I like what Amanda Hocking did with her ebooks. $.99 for the first in each series and $2.99 after that. It'll be interesting to see how her trad-pub hybrid venture goes along with the even more unusual arrangement that John Locke signed with Simon-Schuster, if I recall correctly.

Another big shift is in social media with Goodreads and, to a lesser extent, Shelfari and LibraryThing. Right now, Goodreads is the Facebook of publishing/reading. The community is really active and it can make or break some authors even more so than Amazon reviews. I wrote a couple of guest posts on Novel Publicity about setting up and using Goodreads for authorial promotion, etc., but I won't put the links in here since I'm pretty sure Janet will bitch-slap me. Or is it shark-slap?

Carly said...

I'm willing (and eager!) to pay book prices for a book because I'm walking out of that store with an actual purchase, the book, in my hands. You can hold it, drop it, smell it, and sleep with it under your pillow. I'll pay up to $50 depending on how badly I want that book.

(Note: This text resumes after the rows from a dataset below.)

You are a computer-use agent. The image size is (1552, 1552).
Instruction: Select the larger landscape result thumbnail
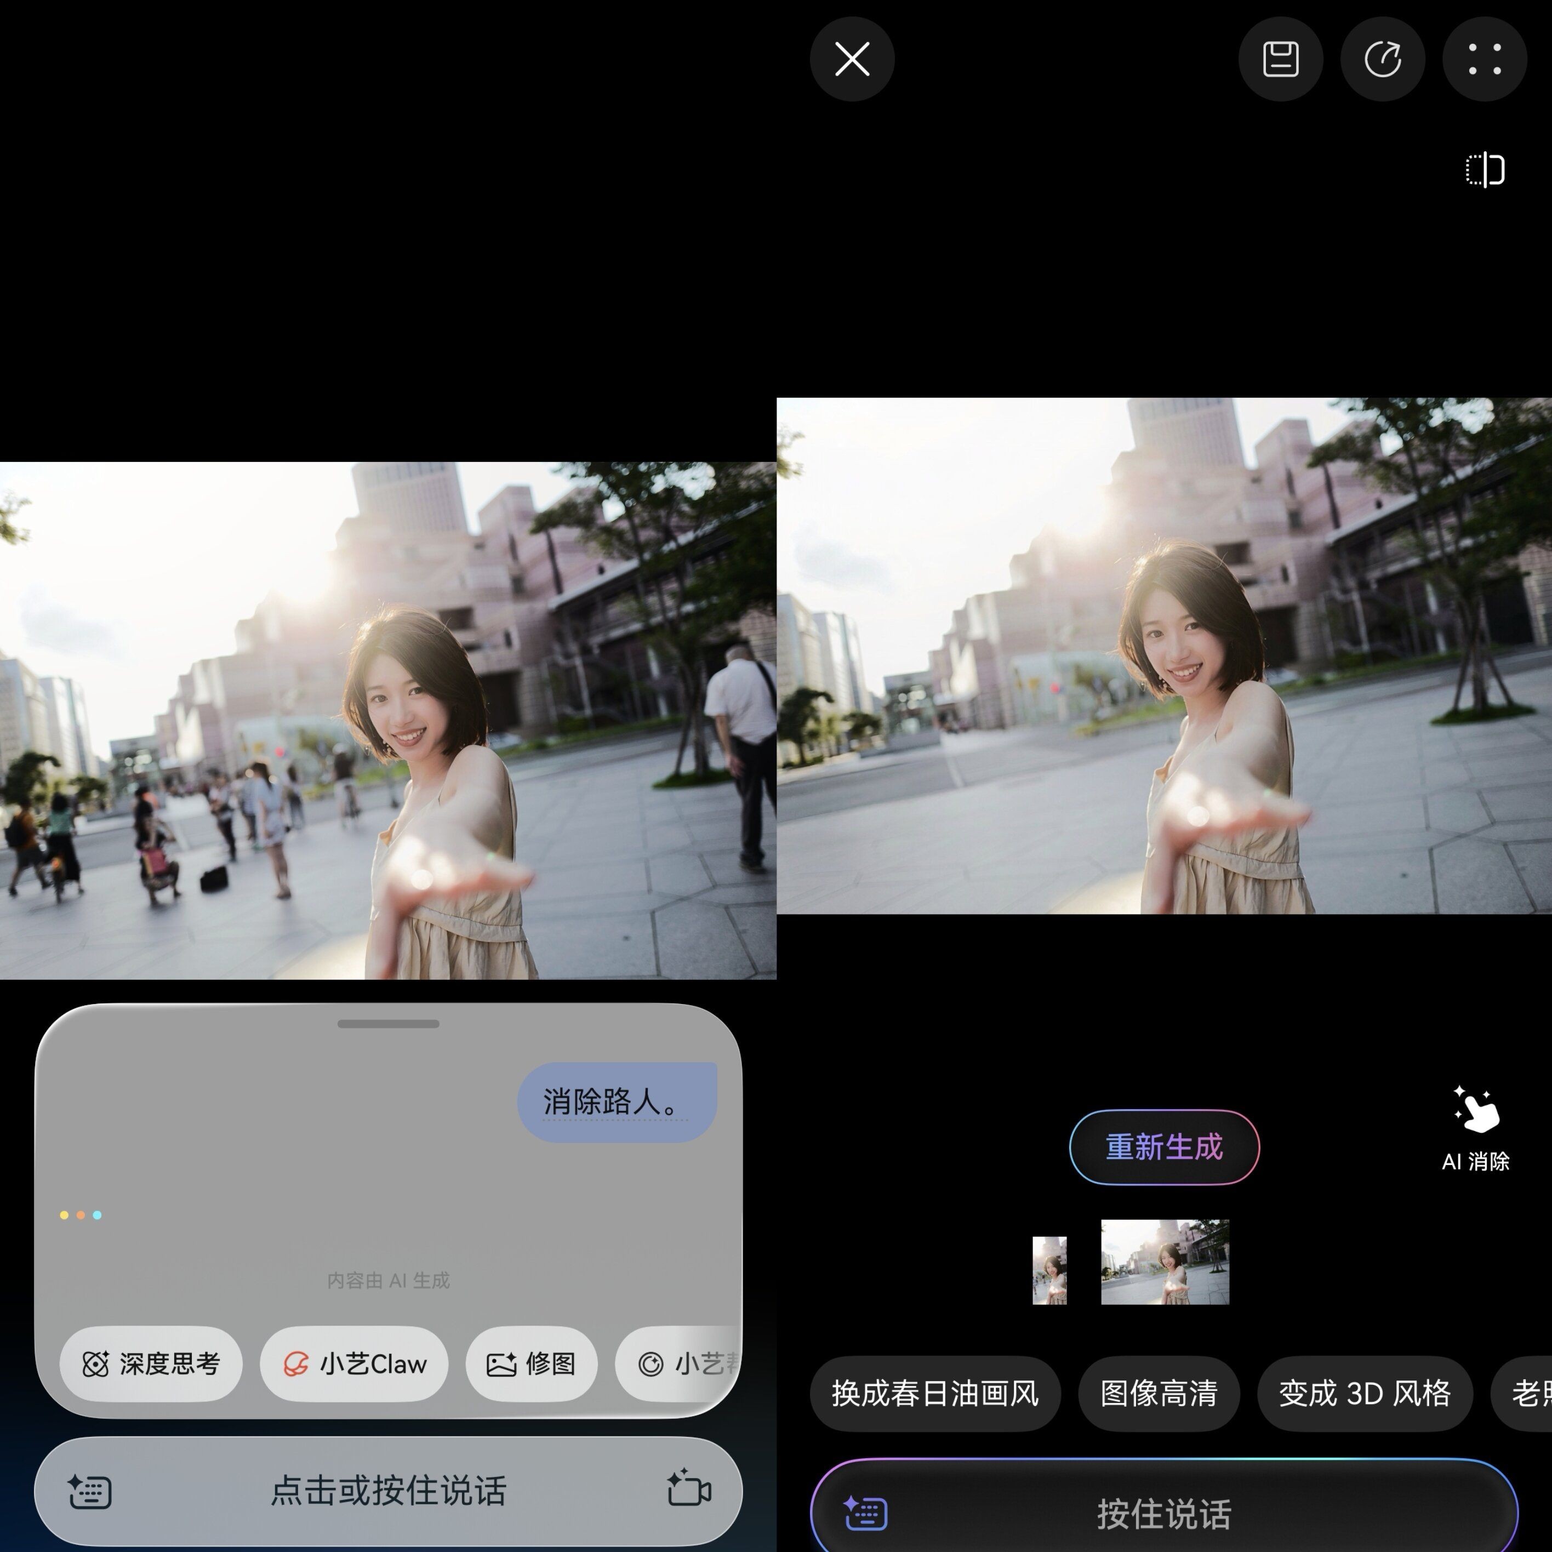click(x=1165, y=1261)
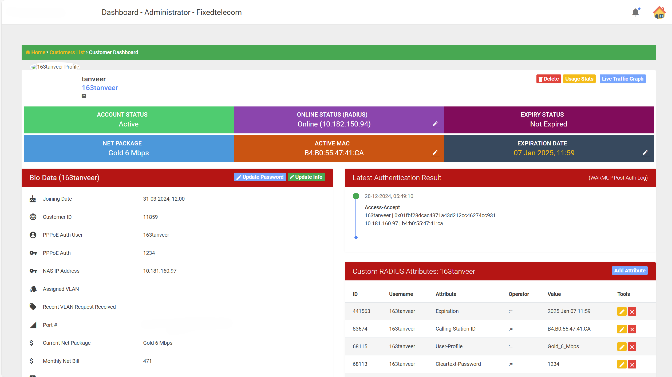
Task: Edit the Online Status via its pencil icon
Action: pyautogui.click(x=435, y=124)
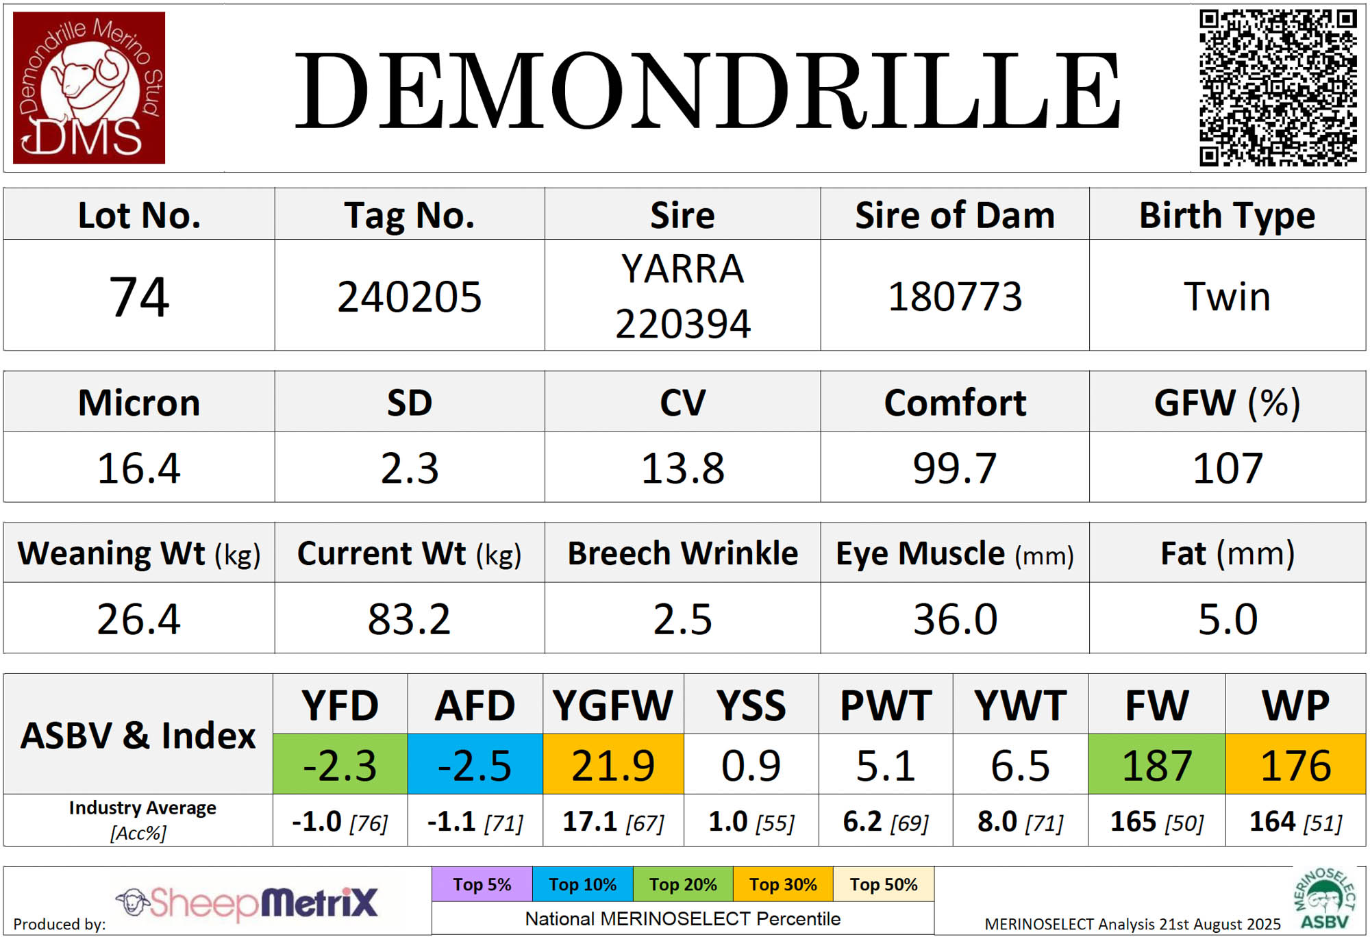Click the YGFW value 21.9 cell
This screenshot has height=939, width=1370.
[x=613, y=764]
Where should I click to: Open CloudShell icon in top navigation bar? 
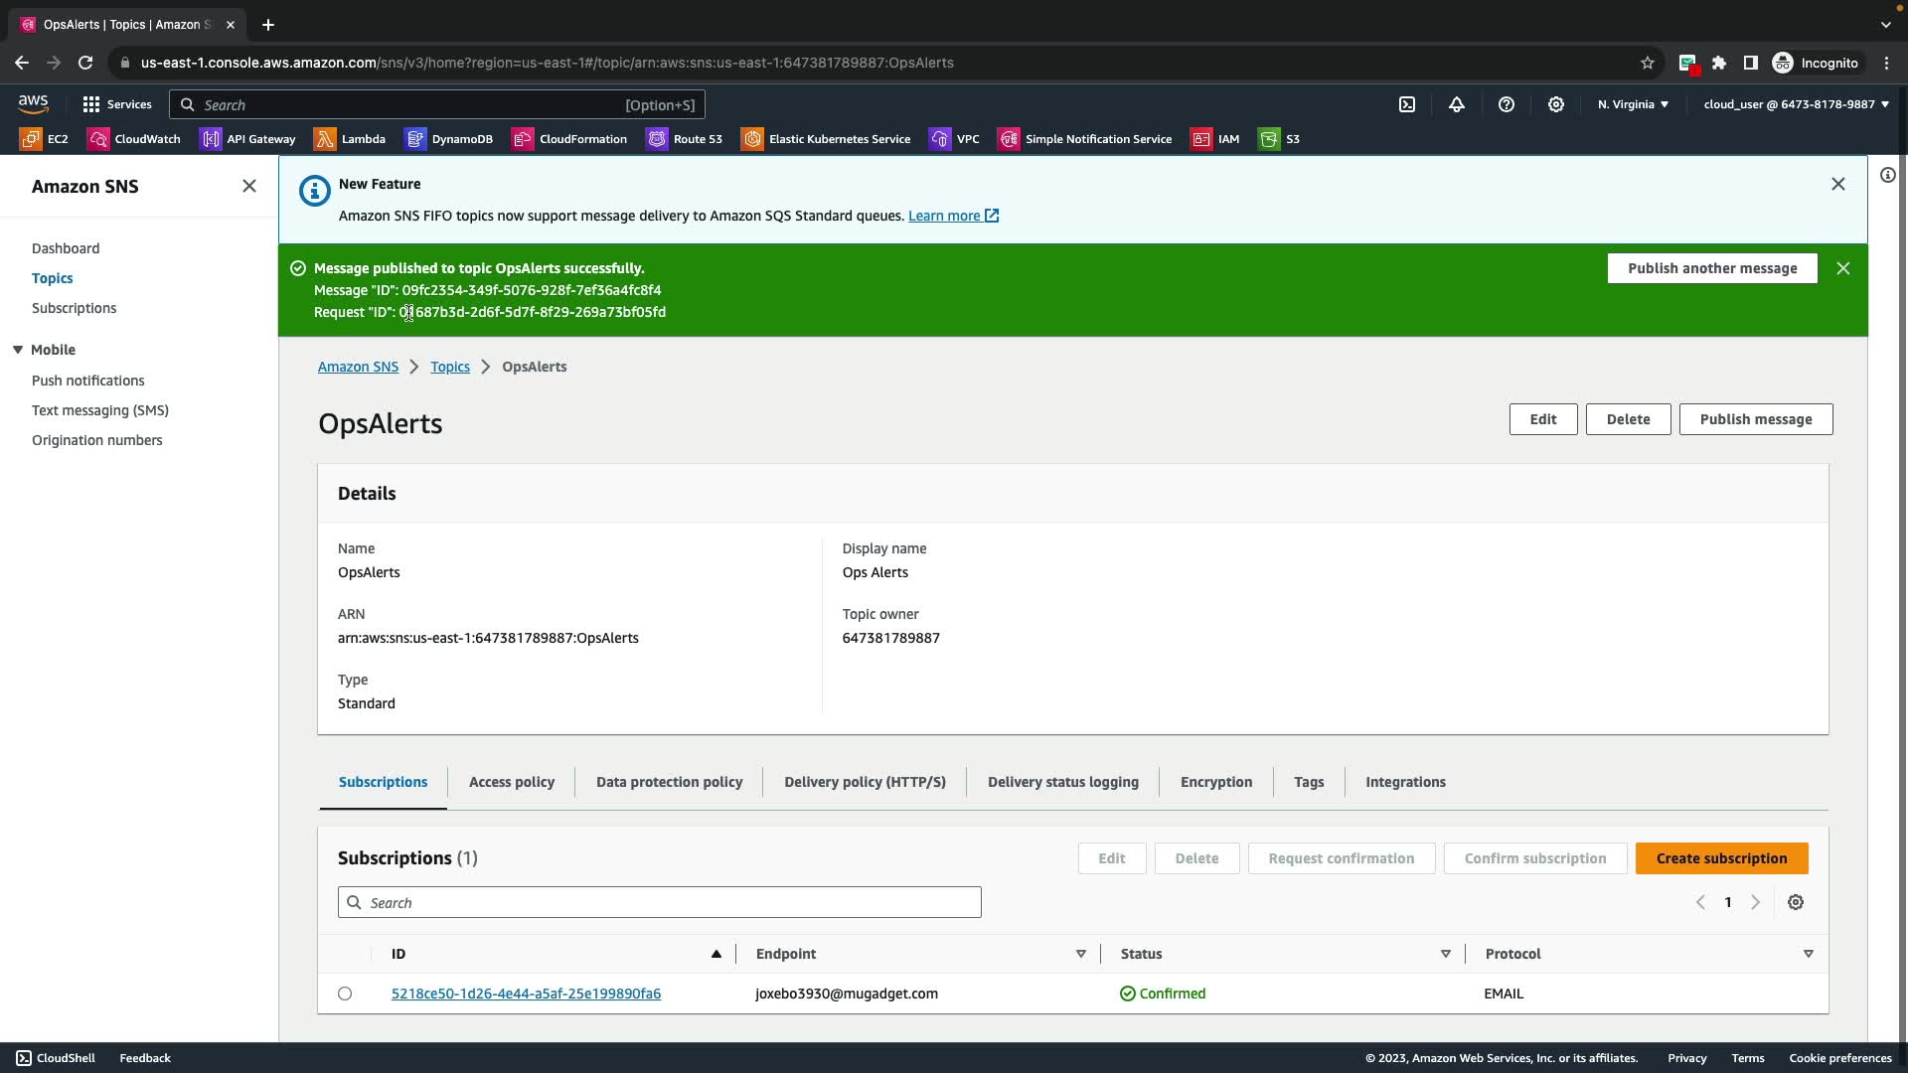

I don't pay more than pocket change for data. Ebooks are basically, don't get offended, what books are in the last step before they become tangible books. Ebooks are polished, edited, and formatted, but not printed, manuscripts.

I'm not an agent or an acquisitions editor, so I don't buy "manuscripts". I buy books, and if they're really good, I sleep with them under my pillow.


To put it another way, if I really love an album, I'll buy the CD. But if I'm downloading it, I'm sorry, I'm just not going to pay CD prices.

Lynn(e) Schmidt said...

Pricing anything is weird to me. I still refuse to pay money for an audio version of a song, if it's free, I'll download it, but as far as CDs go, I drive to Target, pay less than $10, and buy a hard copy of the CD...even if the case and paperwork stay in my storage unit.

I feel like books are the same. I love the idea of a Kindle, but I can't rationalize spending money on something that I can't tangibly hold, can't ask an author to sign.

I think I was born in the wrong generation...even though I'm only 23, lol.

Nate Gilbert said...

I think the industry should head the direction that Orbit Books seems to be going, or even take it a step further. When Brent Week's first book came out it was only available as a seven dollar mass-market-doorstop or as an ebook (I was lucky to snag my copy for a dollar on Sony's ebook shop). AFTER those books did well, his next series was released in hardcover with fifteen dollar ebook versions.

I would ask that all books start their lives as Mass Market and ebook versions. If the books do well, re-release print versions in leather bound collector's editions or hardcovers. This way, print continues, but becomes more of a premium item. The consumer will choose the cream of the crop and the publisher will take less risk up front.